Required action -
Below is a set of records. Repeat them verbatim without the pictures.

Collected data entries
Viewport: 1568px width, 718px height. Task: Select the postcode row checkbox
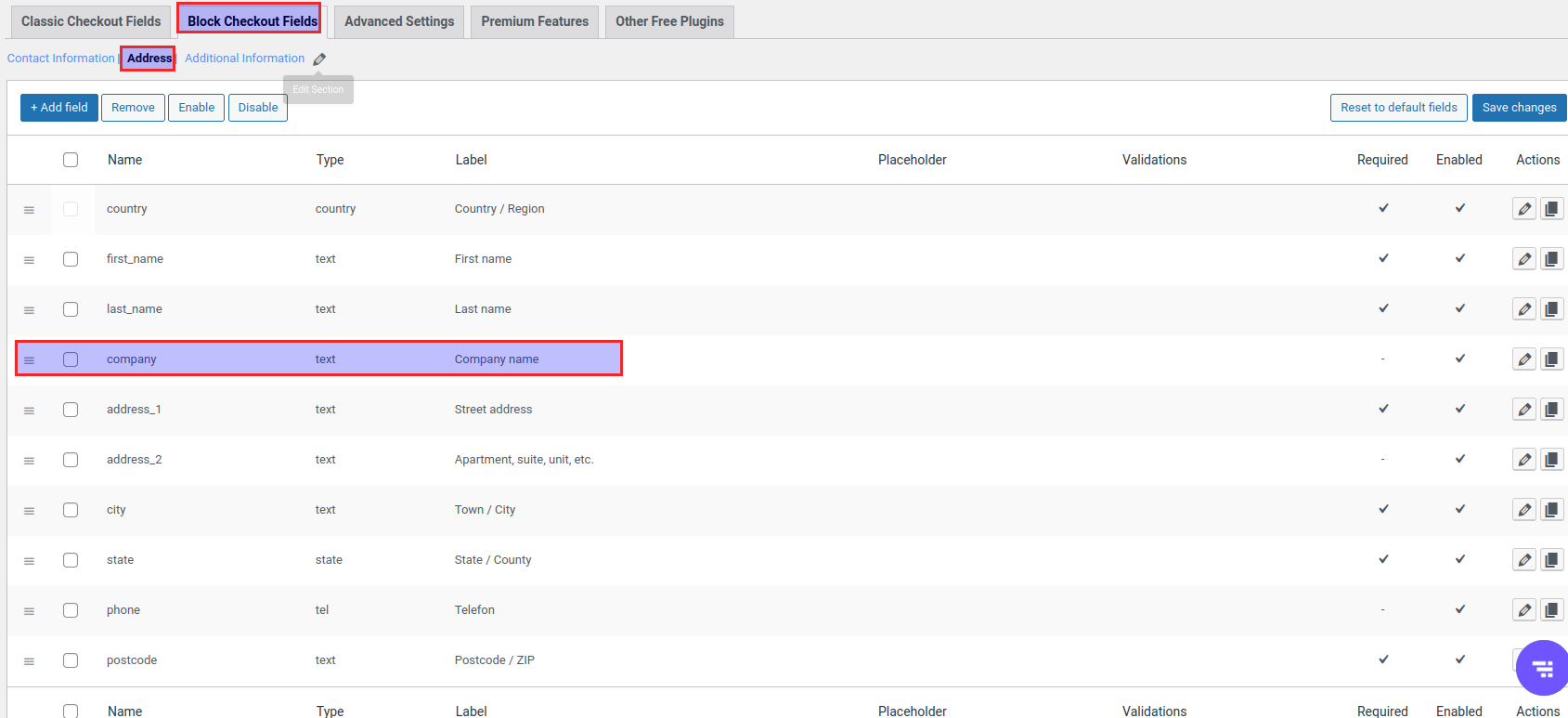(x=71, y=660)
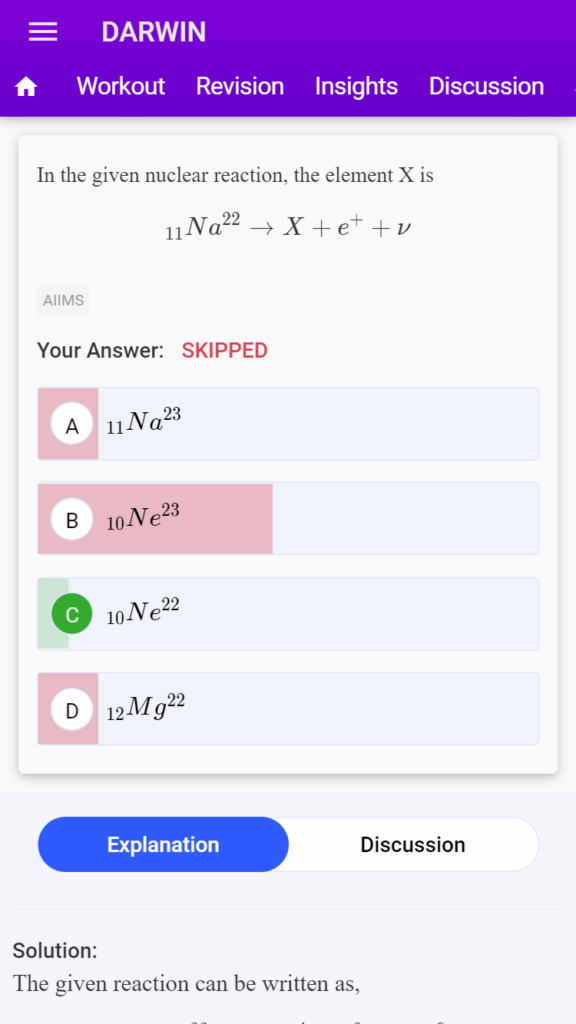Select option B radio circle

click(x=72, y=520)
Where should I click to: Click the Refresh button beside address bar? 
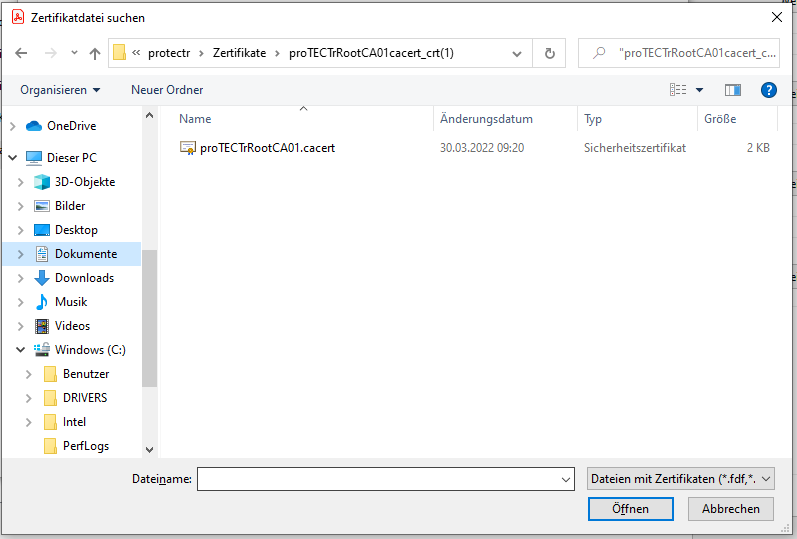(x=549, y=53)
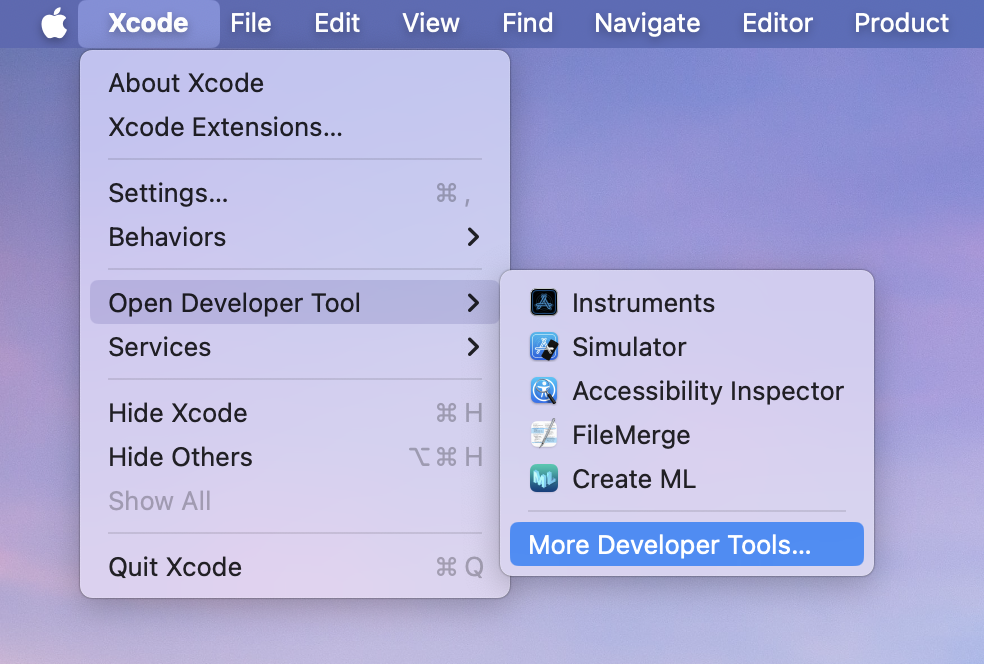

Answer to the exercise -
Viewport: 1568px width, 718px height. Task: Select the postcode row checkbox
(x=71, y=660)
Select option B radio circle

click(x=72, y=520)
Where should I click to: Click the Refresh button beside address bar? 
(x=549, y=53)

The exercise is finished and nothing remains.